Дрожа от обиды и испуга, Умэко повиновалась, и мальчишка внимательно осмотрел ее чистое нёбо.
— А все-таки ты врешь, детка, — сказал он подозрительно.
Этот унизительный осмотр и брезгливость настолько испугали Умэко, что она никак не могла заставить себя пойти в парк со своим случайным знакомым.
Четыре дня после этого случая она просидела дома, ограничив себя вяленой рыбой и теплой водой.
Затем она снова отправилась в порт, выбрав наименее людную часть. На этот раз переулки привели ее в северную часть, к подножью угольной горы братьев Цуда.
Был вечер. Тяжелая пыль, поднятая лопатами, висела у подножья огромного черного конуса.

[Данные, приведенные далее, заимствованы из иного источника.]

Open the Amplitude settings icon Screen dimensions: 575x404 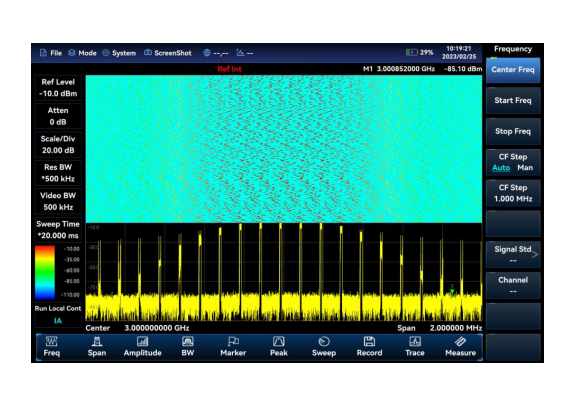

Казалось, под косыми лучами солнца гора начинает дымиться. Жаркий блеск антрацита еще более усиливал впечатление.
Звенели большие железные лопаты. Девять женщин, девять старух, придавленных тяжестью угольных ящиков, брели по асфальтовой дорожке. Возможно, среди них были и молодые, но плотная угольная пыль и одинаково безобразные куртки с фабричными клеймами на спине уравняли возраст грузчиц. Вытянув жилистые шеи, раскрыв рты, они шли гуськом и ритмично трясли головами. Ни одна из них не имела и тени женственности. Они заматывали головы полотенцами и вместо высоких гэта носили грубую мужскую обувь, похожую на копыта. Странно было слышать, как, переговариваясь, они окликали друг друга: Осень, Ива, Парча… Нежнейшие женские имена, которыми так богат календарь, звучали здесь неприличной шуткой. И только когда угольщицы наклонялись, чтобы принять груз, видны были фиолетовые, запачканные угольной пылью груди.
Боясь подойти к подножью горы, Умэко издали наблюдала за этой однообразной процессией.
Когда пароход был нагружен, грузчицы уселись на краю дамбы и, развязав фуросики, стали закусывать.
Девять старух жевали, свесив ноги с мола. Их черные челюсти мерно двигались, вызывая у Умэко зависть. Не замечая ни великолепно освещенных островов, ни чаек, дравшихся в воздухе, старухи равнодушно смотрели в воду, где среди щепок и нефти плавали выброшенные коком рыбьи кишки.
За весь завтрак старухи не перекинулись и парой слов. Только одна из них пробормотала, устало позевывая:
— Шестьдесят семь.
Неизвестно, к чему относилось это равнодушное замечание — к возрасту женщины или к числу перенесенных ею ящиков.
За угольной горой Умэко нашла будку конторщика. Сонный грязный парень, бесцеремонно осмотрев плечи и руки Умэко, согласился поставить ее на погрузку. В тот же день госпожа Слива получила ящик с брезентовыми лямками. Мальчишка с шумом обрушил ей на спину пару совков и, толкнув в плечо, указал путь к пароходу.
Семнадцать месяцев Умэко двигалась по асфальтовой дорожке между угольной горой и бортом парохода. Госпожа Слива никогда не поднимала головы. И, вероятно если бы ослепла, то не ошиблась бы в направлении — так знакома стала дорога: пять метров клинкера, двадцать пять асфальта, железная крышка колодца… лунка, на дне которой лежит щепка… сходни… скользкая железная палуба и, наконец, черный зев бункерной ямы.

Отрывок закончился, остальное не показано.